● **TASK ITEM**: Look over the lines below. Report each one that includes the string "agent".

= Beginning of Section =

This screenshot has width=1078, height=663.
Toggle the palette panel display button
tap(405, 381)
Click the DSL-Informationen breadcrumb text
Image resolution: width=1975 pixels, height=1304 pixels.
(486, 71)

= End of Section =
= Beginning of Section =

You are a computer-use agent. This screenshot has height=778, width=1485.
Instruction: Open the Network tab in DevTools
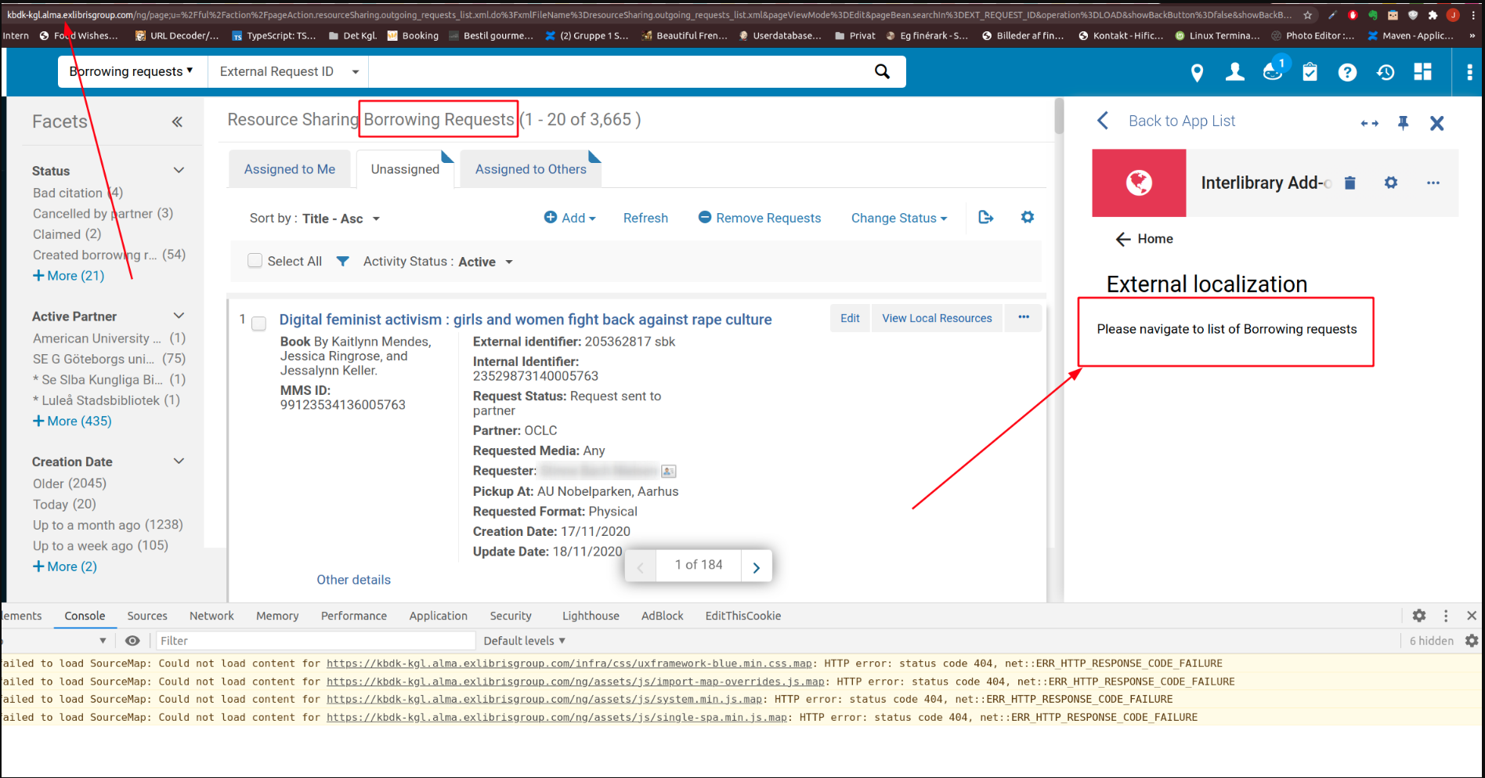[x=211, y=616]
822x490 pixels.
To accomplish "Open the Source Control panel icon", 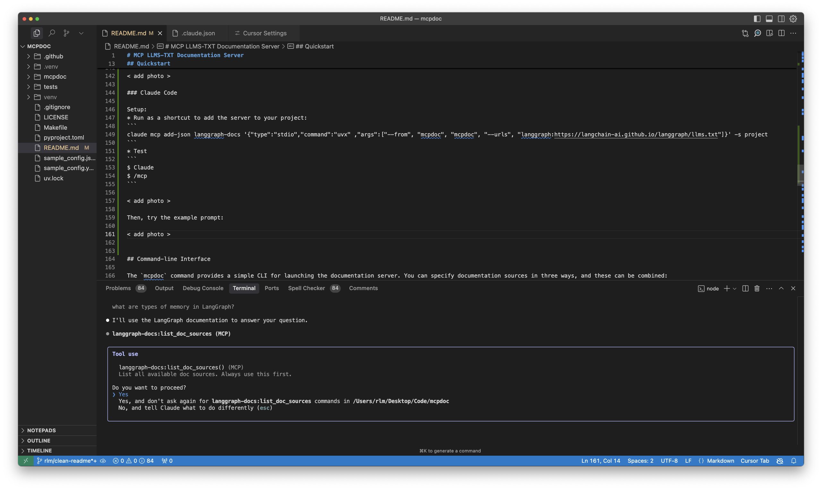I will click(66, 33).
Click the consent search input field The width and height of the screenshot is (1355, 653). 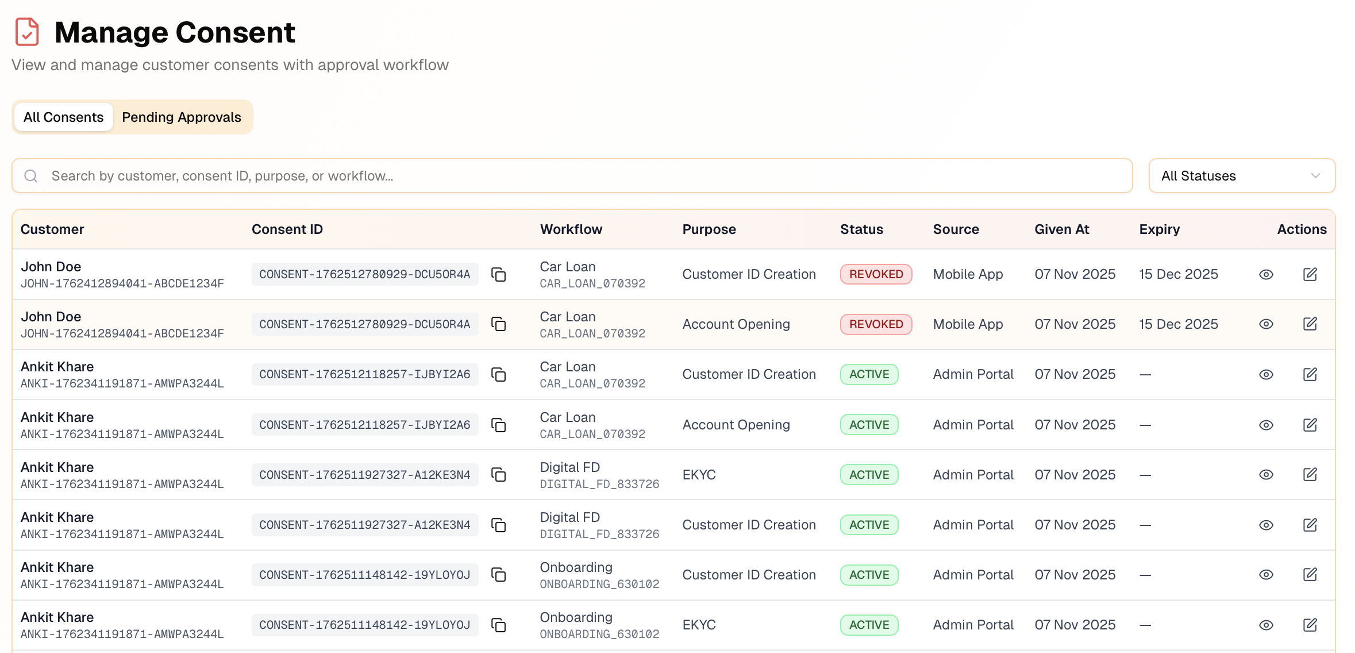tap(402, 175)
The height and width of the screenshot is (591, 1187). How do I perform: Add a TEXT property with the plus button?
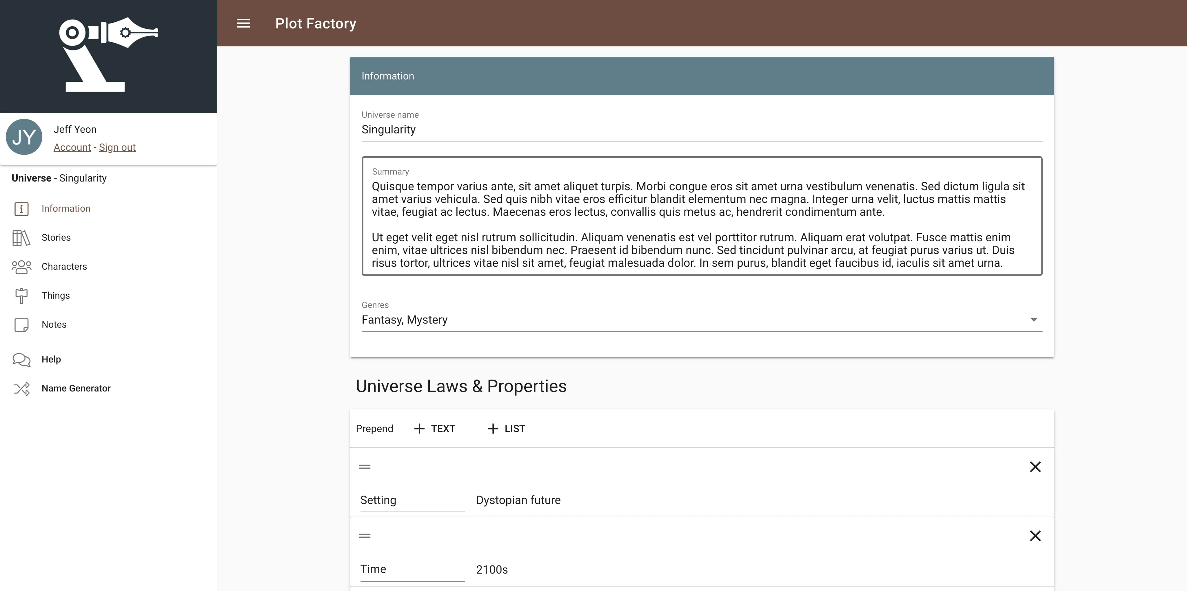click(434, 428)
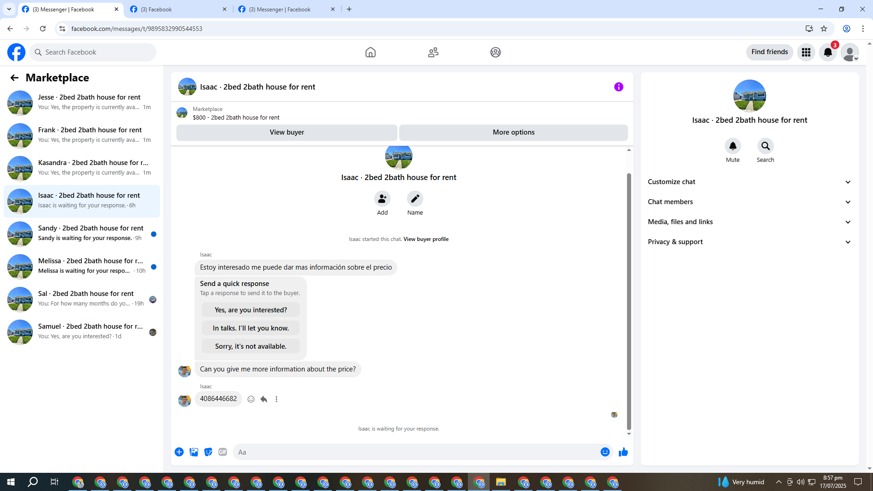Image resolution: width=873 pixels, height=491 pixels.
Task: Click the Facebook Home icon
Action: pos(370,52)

= End of Section =
= Beginning of Section =

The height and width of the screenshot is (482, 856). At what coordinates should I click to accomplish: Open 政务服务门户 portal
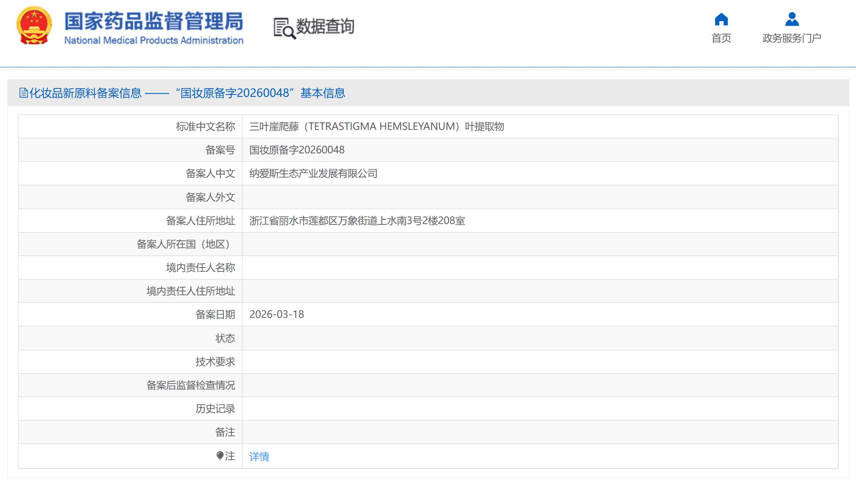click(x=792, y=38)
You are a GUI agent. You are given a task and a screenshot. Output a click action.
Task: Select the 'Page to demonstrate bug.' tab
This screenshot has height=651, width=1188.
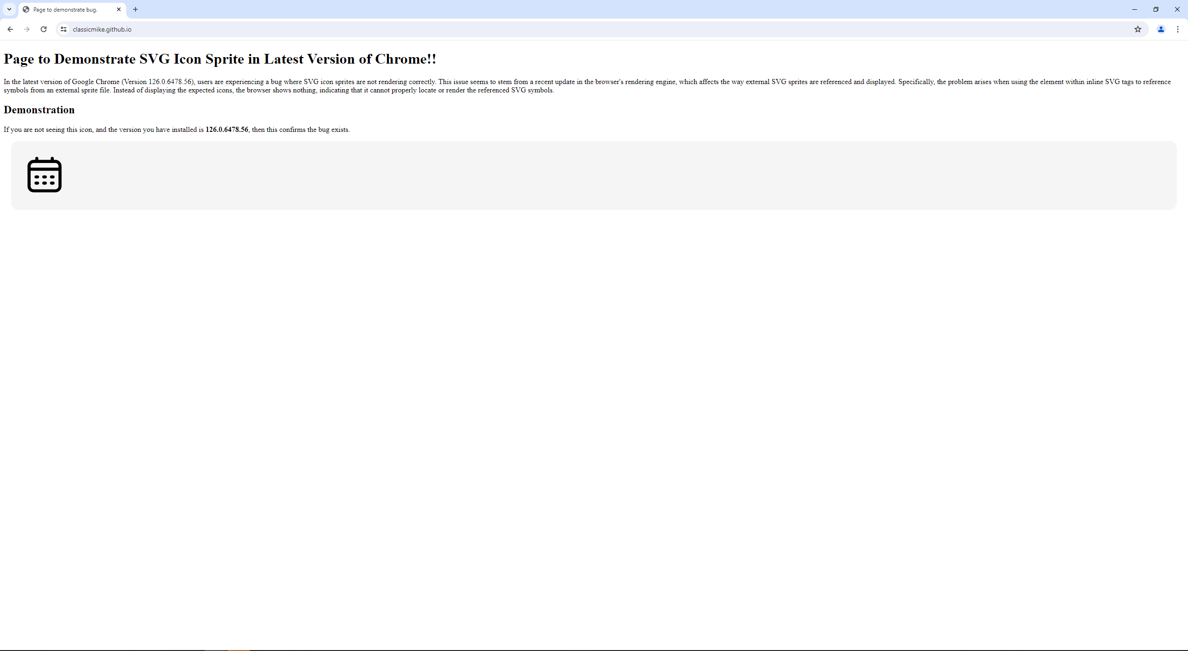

= End of Section =

● **SOLUTION FOR THIS TASK**:
You are a computer-use agent. This screenshot has height=778, width=1485.
You are a GUI agent. You are given a task and a screenshot. Output a click action.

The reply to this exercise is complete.